很多朋友都有这样的疑问,为什么别人绘制出来的热图,差异那么明显,除了首先他们本身就先做了差异分析,挑选出来了有差异的基因,然后才热图可视化外,其实还有一个步骤,就是按照基因(行)对表达矩阵进行zscore转换。
关于差异分析的细节,大家可以自行细读表达芯片的公共数据库挖掘系列推文 ;
- 解读GEO数据存放规律及下载,一文就够
- 解读SRA数据库规律一文就够
- 从GEO数据库下载得到表达矩阵 一文就够
- GSEA分析一文就够(单机版+R语言版)
- 根据分组信息做差异分析- 这个一文不够的
- 差异分析得到的结果注释一文就够
我这里就不赘述啦。
我们直接来看作图细节:
首先看原始表达矩阵热图
代码如下:
# 2.热图
load(file='heatmap_input.Rdata')
## 2.1 数据预处理
t <- log2(cgexp+1)
t <- na.omit(t) #取出为空(表达矩阵中没有)的基因
dim(t)
## 准备画图
library(pheatmap) #加载包
identical(colnames(t),colnames(mRNA_exp_small)) #确定一下顺序没变,方便后面添加分组信息
### 构建注释矩阵
col <- data.frame(Type=group_list) #显示肿瘤类型
col$Type <- factor(col$Type,levels = c('normal','tumor'))
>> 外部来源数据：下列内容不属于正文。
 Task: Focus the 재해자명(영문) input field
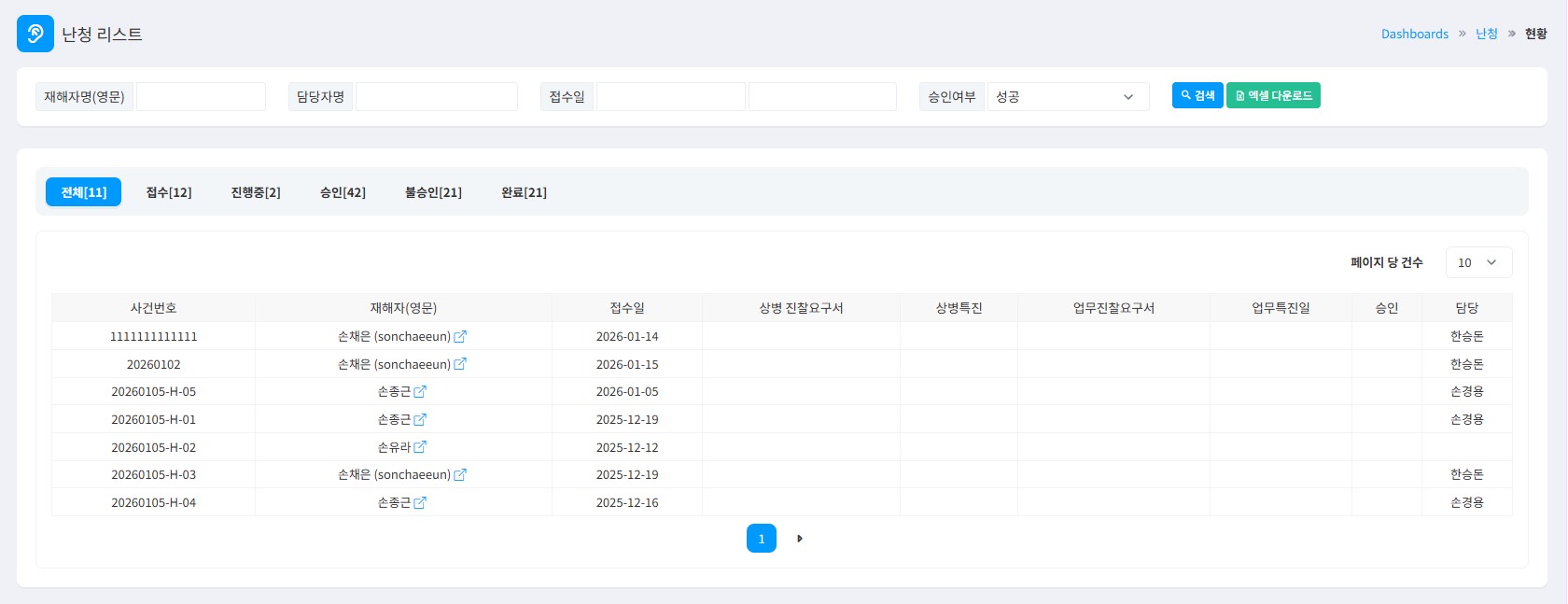[201, 97]
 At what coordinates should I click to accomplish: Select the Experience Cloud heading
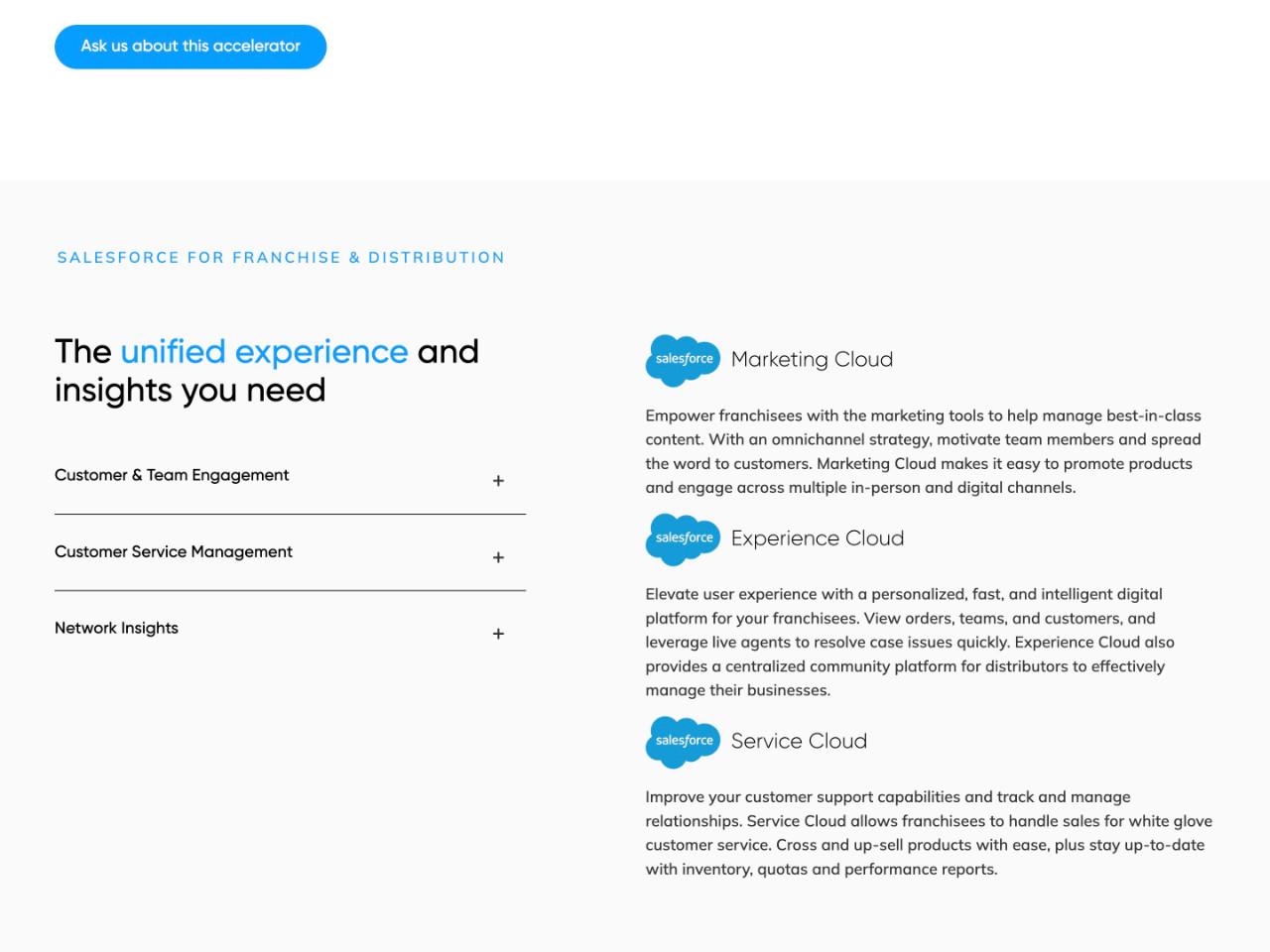[818, 538]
rownames(col) <- colnames(t)
### 开始画图
如下:
![原始表达矩阵热图]http://www.bio-info-trainee.com/wp-content/uploads/2020/05/image-20200517204957059.png)
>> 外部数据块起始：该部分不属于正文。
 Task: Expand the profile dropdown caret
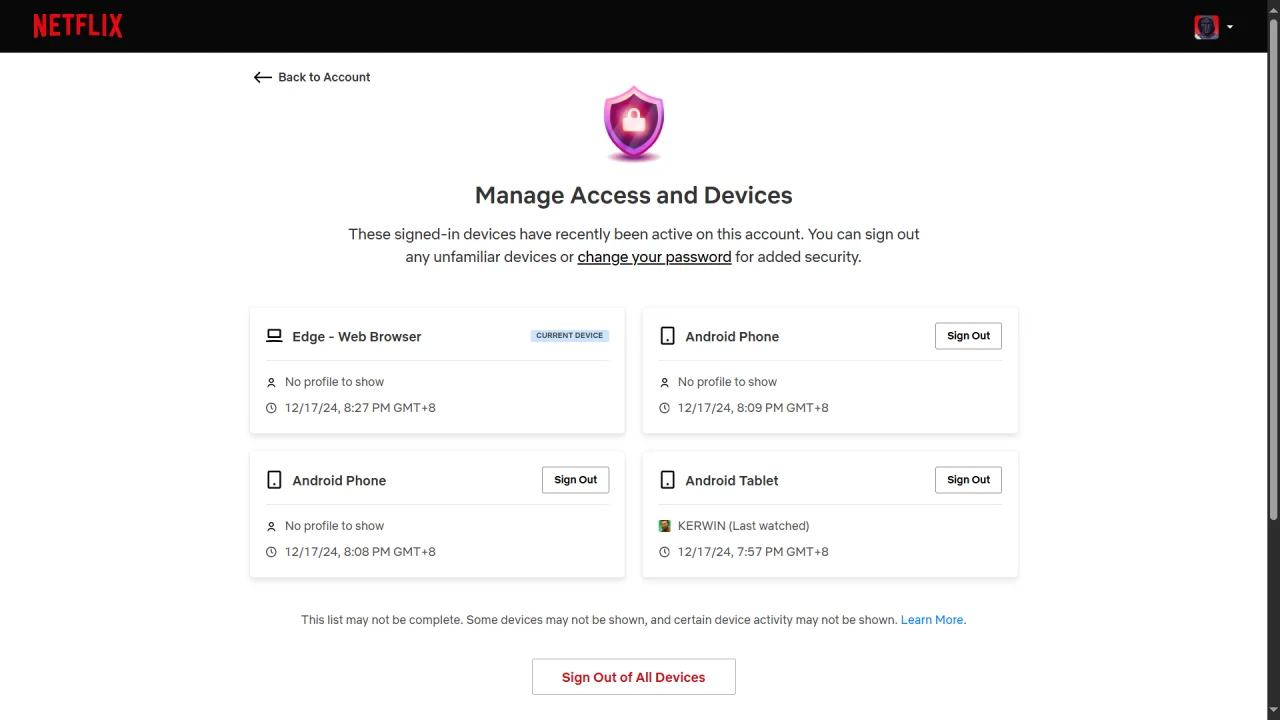(x=1230, y=27)
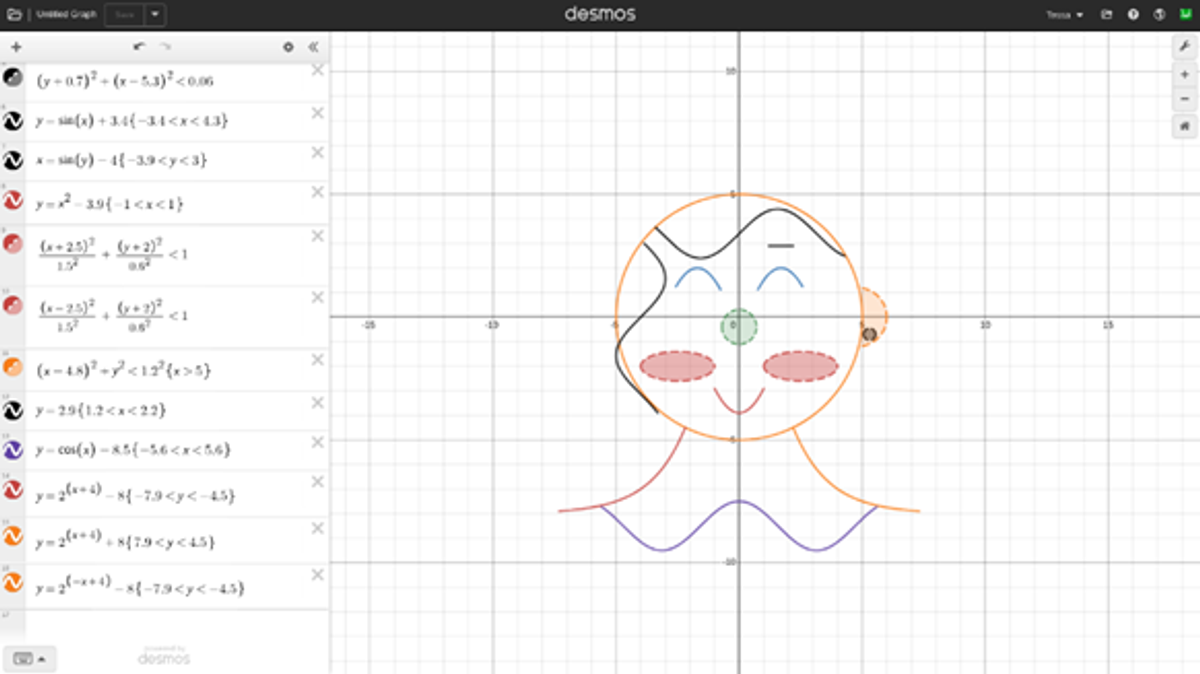Screen dimensions: 1200x674
Task: Reset graph to default home view
Action: (x=1184, y=126)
可以看到,两个分组差异是有的,但是肉眼其实看不清楚基因层面哪些高表达哪些低表达。因为不同基因的表达矩阵本身差异很大,但其实我们仅仅是关心同一个基因在不同分组样本的表达,我们并不会关系不同基因的表达量问题,所以需要按照基因(行)对表达矩阵进行zscore转换。
第一次zscore
代码如下:
## 2.2 进行scale,但是不设定最大最小值
t <- t(scale(t(t)))
p1 <- pheatmap(t,
annotation_col = col,
annotation_legend = T,
border_color = 'black',#设定每个格子边框的颜色,border=F则无边框
cluster_rows = T, #对行聚类
cluster_cols = T, #队列聚类
show_colnames = F, #是否显示列名
show_rownames = F #是否显示行名
)
出图如下:
![第一次zscore]http://www.bio-info-trainee.com/wp-content/uploads/2020/05/image-20200517205144147.png)
可以看到,上下调的基因清晰可见,但是这个时候很多人不理解热图上面的层次聚类,会错误的以为tumor被normal隔离成为了两个分组。
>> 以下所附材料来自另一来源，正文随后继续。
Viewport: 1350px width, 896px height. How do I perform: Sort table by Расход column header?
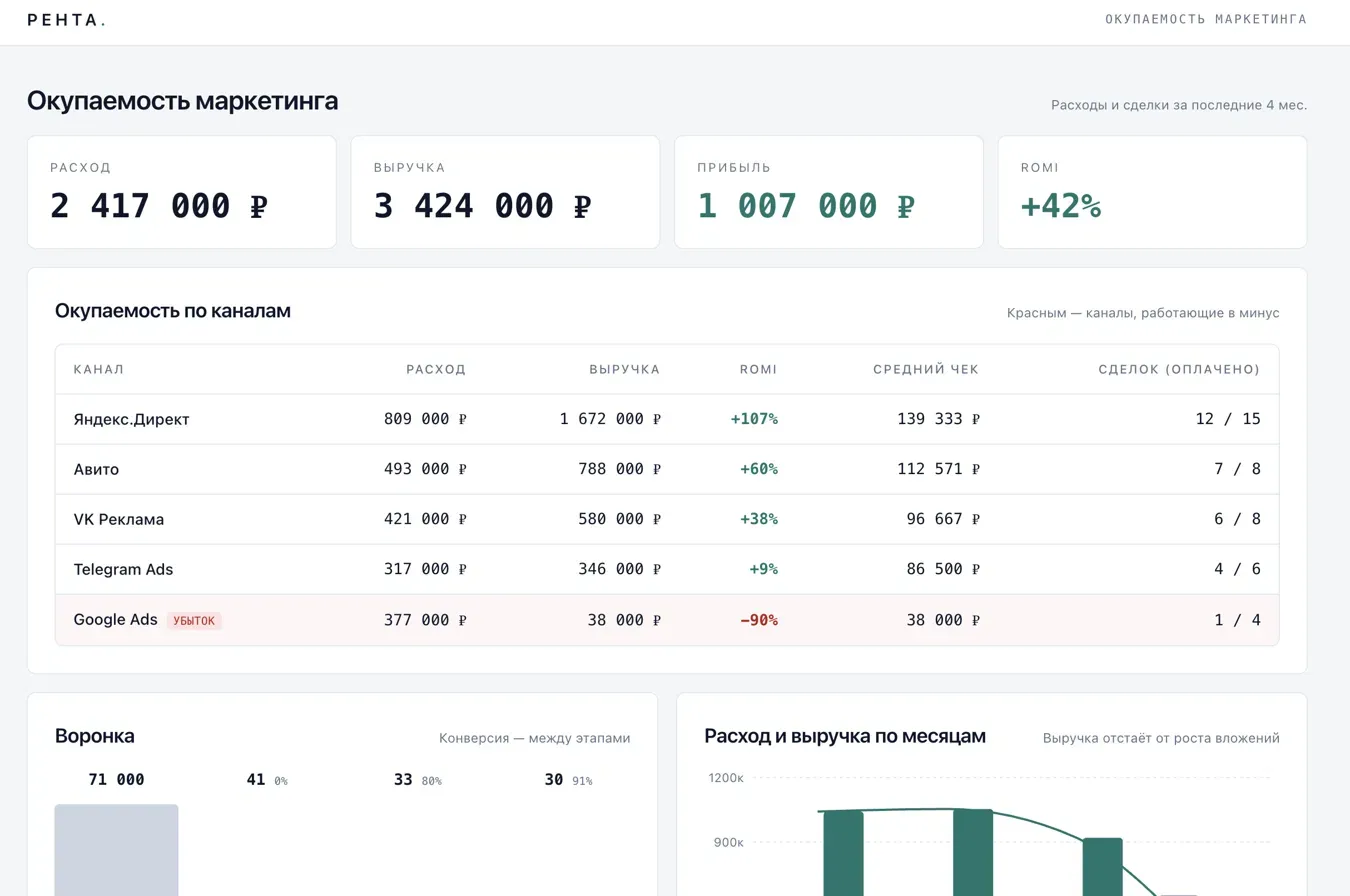(436, 369)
这个时候,如果你使用我的热图代码,通常是会在zcore的时候,设置一个上限值,比如2或者1.6,代码如下:
然后限定zscore的范围
代码如下:
## 2.3 进行scale后设定最大最小值的情况
table(abs(t)>2)
t[t>=2]=2
t[t<=-2]=-2
table(is.na(t))
p2 <- pheatmap(t,
annotation_col = col,
annotation_legend = T,
border_color = 'black',#设定每个格子边框的颜色,border=F则无边框
cluster_rows = T, #对行聚类
cluster_cols = T, #队列聚类
show_colnames = F, #是否显示列名
show_rownames = F #是否显示行名
)
出图如下:
![限定zscore的范围]http://www.bio-info-trainee.com/wp-content/uploads/2020/05/image-20200517205251593.png)
很有意思,这个时候上下调基因仍然是清晰可见,很容易看出来高低表达量分组,而且不会出现上面热图的tumor被normal隔离成为了两个分组的假象!
那么问题来了,这样是操纵数据吗
是不是很有意思,有时候你很难给合作者解释清楚。